¿Qué es la poliposis nasal y cómo se maneja clínicamente?

¿Y si esa congestión que no desaparece no fuera una simple alergia?
Una enfermedad poco conocida podría estar afectando tu respiración sin que lo sepas.
Respirar sin esfuerzo, dormir bien o disfrutar de un aroma cotidiano pueden convertirse en retos silenciosos cuando la congestión nasal permanente se vuelve constante. Lo que muchas personas atribuyen a alergias comunes podría estar relacionado con una enfermedad crónica poco reconocida: la poliposis nasal.
Esta condición se caracteriza por el crecimiento benigno de células en la mucosa que recubre la nariz y los senos paranasales. Estos pólipos pueden obstruir completamente las vías respiratorias, generando síntomas como mucosidad persistente, pérdida del olfato y del gusto, dolor facial, presión en la frente y ronquidos constantes, con un impacto directo en la calidad de vida.

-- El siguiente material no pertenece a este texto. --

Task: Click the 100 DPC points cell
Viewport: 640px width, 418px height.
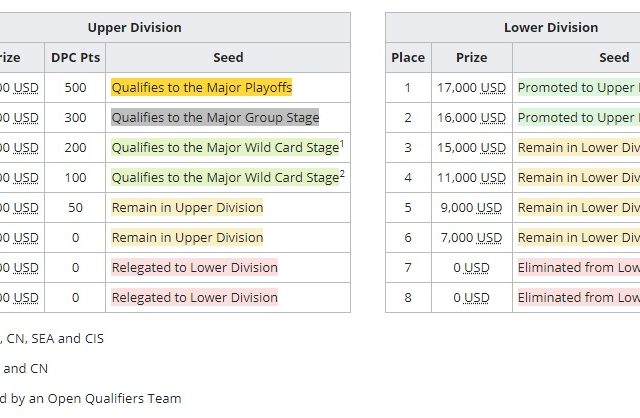Action: pos(76,178)
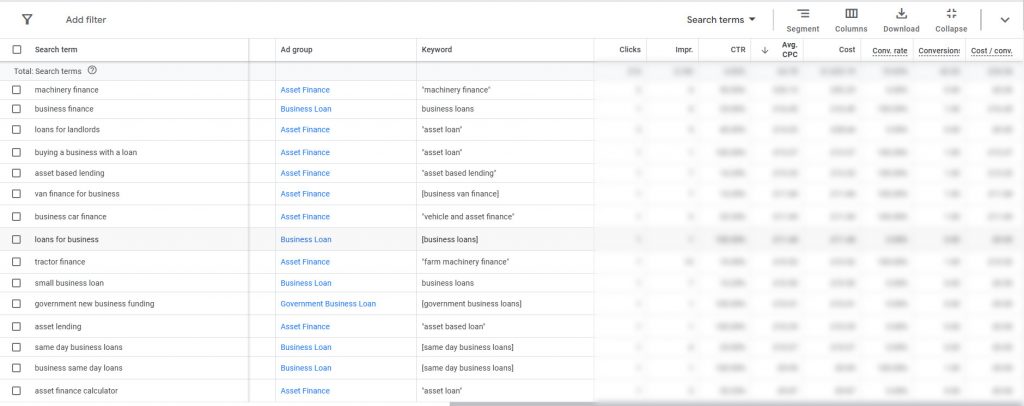Sort by the Clicks column header

pyautogui.click(x=629, y=49)
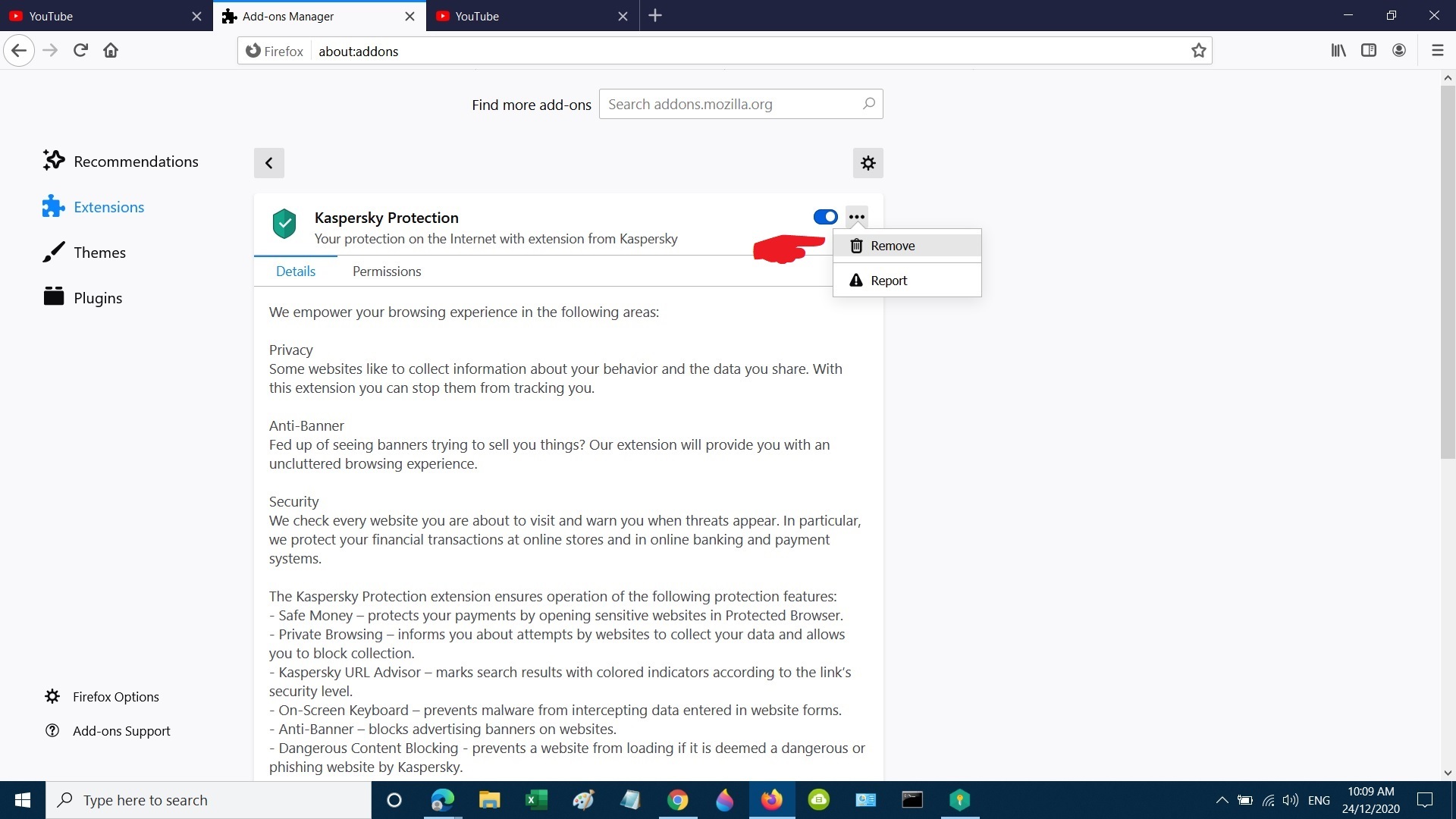This screenshot has height=819, width=1456.
Task: Open Plugins in the sidebar
Action: point(98,298)
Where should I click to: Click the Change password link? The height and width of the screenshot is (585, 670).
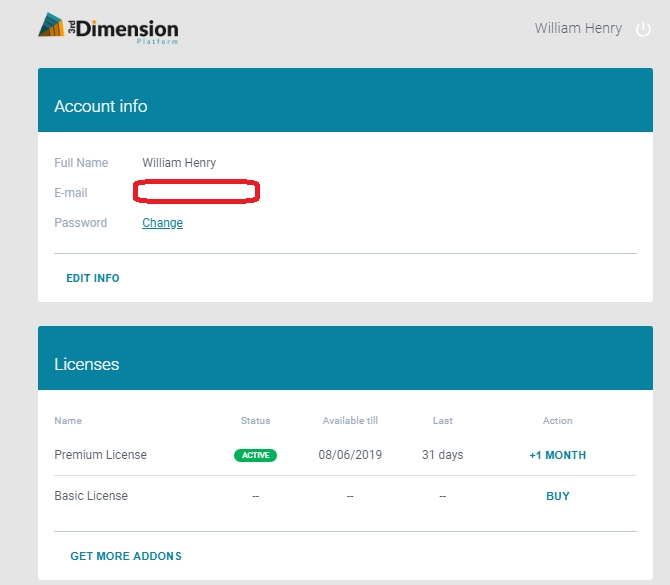pyautogui.click(x=162, y=223)

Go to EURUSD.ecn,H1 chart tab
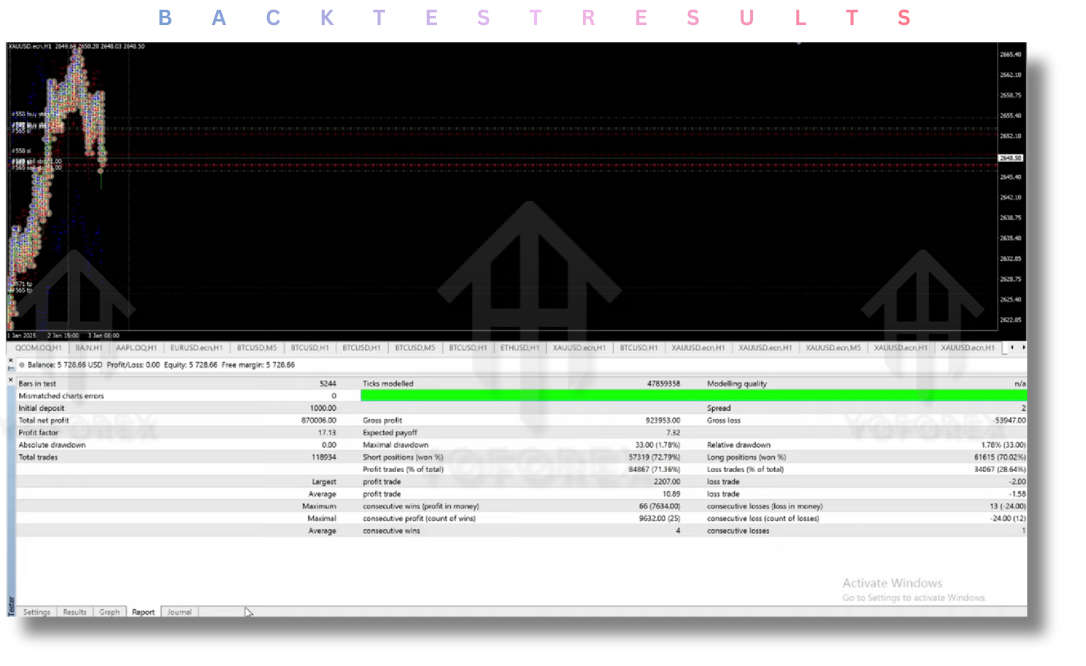click(x=196, y=348)
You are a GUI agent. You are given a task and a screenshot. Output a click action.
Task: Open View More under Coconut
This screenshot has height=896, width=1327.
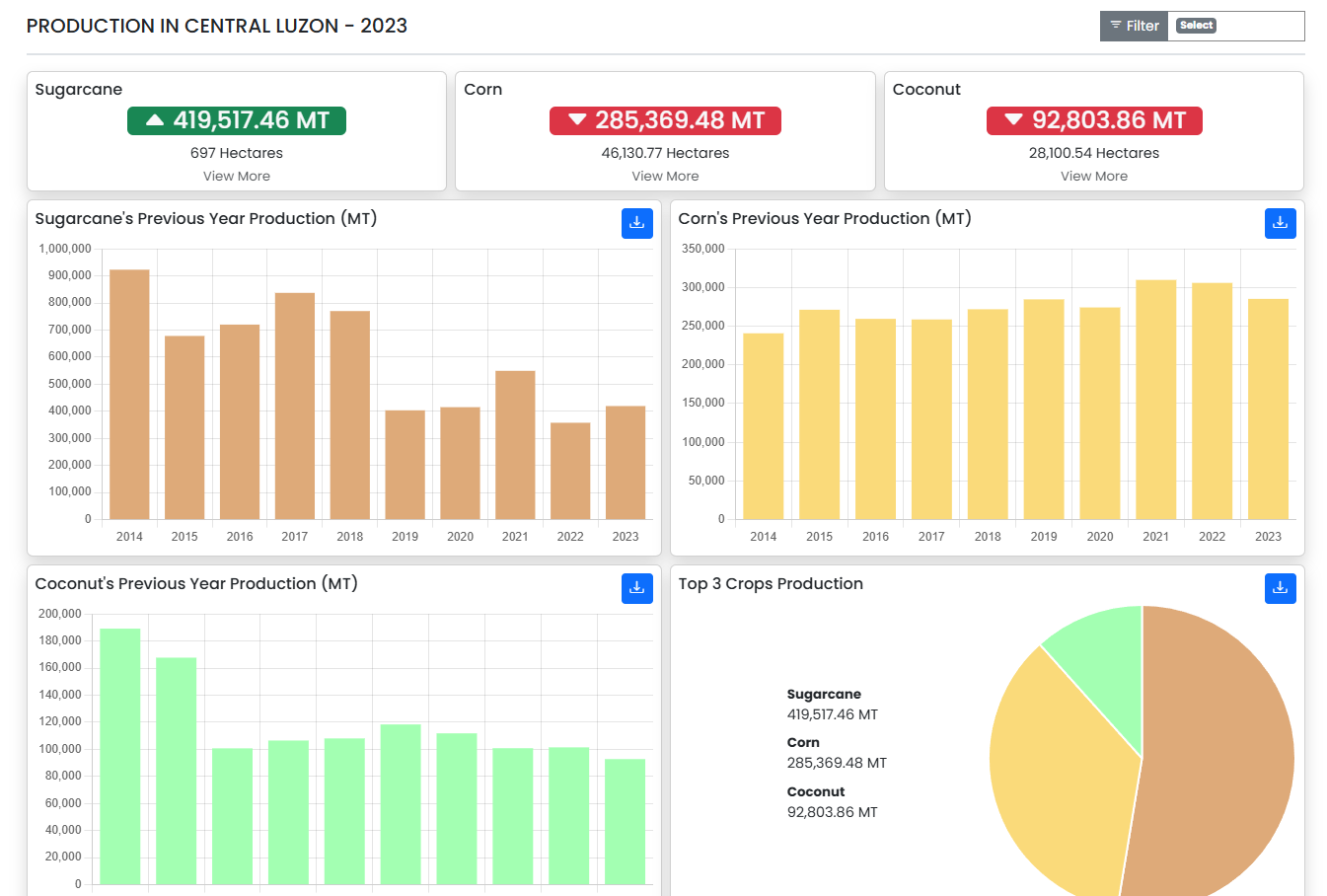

Síntomas ignorados frecuentes.
Así lo describe la doctora María Claudia Cruz, Gerente de Asuntos Médicos del área Inmuno Respiratoria de GSK Colombia:
»La poliposis nasal es una enfermedad respiratoria común, pero ignorada, especialmente porque sus síntomas suelen ser inespecíficos y confundirse con otras condiciones y porque no todos los pacientes los sufren de la misma manera. Sin embargo, cuando se presentan más de dos síntomas de forma simultánea y persisten por más de 10 días, es importante que las personas se cuestionen si lo que están sintiendo es normal».
Aunque su origen aún no está definido, la poliposis nasal se ha asociado con alergias, asma, infecciones, fibrosis quística y sensibilidad a la aspirina.
Se estima que afecta hasta al 4% de la población y puede presentarse a cualquier edad, aunque es más frecuente en jóvenes y adultos de mediana edad. Los casos son dos veces más comunes en hombres, pero las mujeres suelen experimentar formas más severas, lo que evidencia su impacto poblacional diferencial.
Impacto en la vida.
No siempre es evidente. En algunos casos, los pólipos nasales pequeños pueden pasar desapercibidos, pero a medida que crecen pueden provocar obstrucción nasal, secreción constante, dolor de cabeza y alteraciones en el olfato y el gusto, afectando la detección temprana.
Cuando los síntomas aparecen, suelen ser persistentes y crónicos. Esto puede derivar en problemas de sueño, dificultad para descansar y afectaciones en la rutina diaria, consolidando un impacto en la vida cotidiana. Además, hasta el 30% de los pacientes con sinusitis crónica pueden presentar pólipos nasales, lo que evidencia la relación entre ambas condiciones.
Opciones de tratamiento.
El abordaje de la poliposis nasal incluye diferentes alternativas terapéuticas, como la cirugía para extraer los pólipos, medicamentos nasales u orales para aliviar los síntomas, y tratamientos biológicos orientados a mejorar la obstrucción nasal y la pérdida del olfato.
También existen medidas preventivas que pueden contribuir a reducir el riesgo, como mantener hábitos de higiene adecuados, evitar irritantes nasales, realizar enjuagues salinos, humidificar los espacios y tratar oportunamente el asma y las alergias, fortaleciendo la prevención y control.
La doctora Cruz recomienda:
“Resulta crucial que quienes experimentan síntomas como congestión nasal, pérdida del olfato, dolor facial, dificultad para respirar y/o ronquidos de manera permanente, no los normalicen ni los atribuyan únicamente a alergias estacionales o resfriados. Ignorar estos signos puede llevar a un diagnóstico tardío y al empeoramiento de la poliposis nasal, causando en algunos casos complicaciones severas, incluida la dificultad para respirar y problemas de sueño. La detección temprana y el tratamiento adecuado son críticos para mejorar la calidad de vida y prevenir complicaciones a largo plazo”.